Nielsen isn’t reality
Nielsen is the currency of TV because the entire industry has accepted it as such — not because it’s the most accurate measurement product in the market. Alan Wolk, lead analyst for TVRev, says Nielsen’s argument boils down to the argument that it “can get an accurate snapshot of the viewing habits of 100 million Americans by looking at the viewing habits of 80,000 people desperate enough to agree to have all their TV viewing recorded in return for a small monthly stipend.”

OTT streaming won’t fix linear TV ratings
TV people like to argue that people aren’t watching less TV programming, they’re just watching it on different screens and outside of the first few days of the live linear broadcast. The thinking, then, goes that once networks are able to accurately measure streaming viewing, they can demonstrate how big an audience for a show is — giving a more complete representation of the kind of big viewership TV still gets.

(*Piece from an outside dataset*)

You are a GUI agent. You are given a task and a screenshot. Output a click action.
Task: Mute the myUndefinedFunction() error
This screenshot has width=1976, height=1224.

The problem is that this thinking ignores the number of places people can now catch TV shows online. For instance, if a viewer watches a new Fox show on Hulu’s ad-free tier six months after it has aired on the TV network, would advertisers care? Should it be included in the rating at all? Plus, much of people’s OTT watching is of Netflix’s and Amazon’s original TV series, not necessarily traditional TV fare. OTT alone won’t save traditional TV ratings.

Streaming video still has tech issues
The quality problem in the streaming world — where viewers still have to deal with buffering and other playback issues — is not going to fix itself. Expectations are rising just as fast or faster than quality improvement due to high internet capacity, says Aditya Ganjam, chief product officer of Conviva, a streaming video software and measurement company.

One issue is that the quality of the streams receives the most attention, but an equal importance needs to be placed on the quality measurement of the streams. For instance, there are millions of things that can go wrong when streaming video to viewers, so much so that no one human being can sort through all of their issues on their own, Ganjam says. This requires the use of artificial intelligence that is sophisticated enough to diagnose issues in an effective manner. “This is something that only AI can adequately complete,” Ganjam says.

A video ad isn’t necessarily best
The truth is, we just don’t know if video advertising drives sales. Research studies can be done that demonstrate that a particular video ad created enough brand awareness and intent to drive some people into the store — but it’s mostly guesswork with a dash of hope. (Obviously, this is a problem that’s true of all media.)

That doesn’t mean video isn’t effective. But beyond its ability to raise brand awareness, the data just isn’t there yet.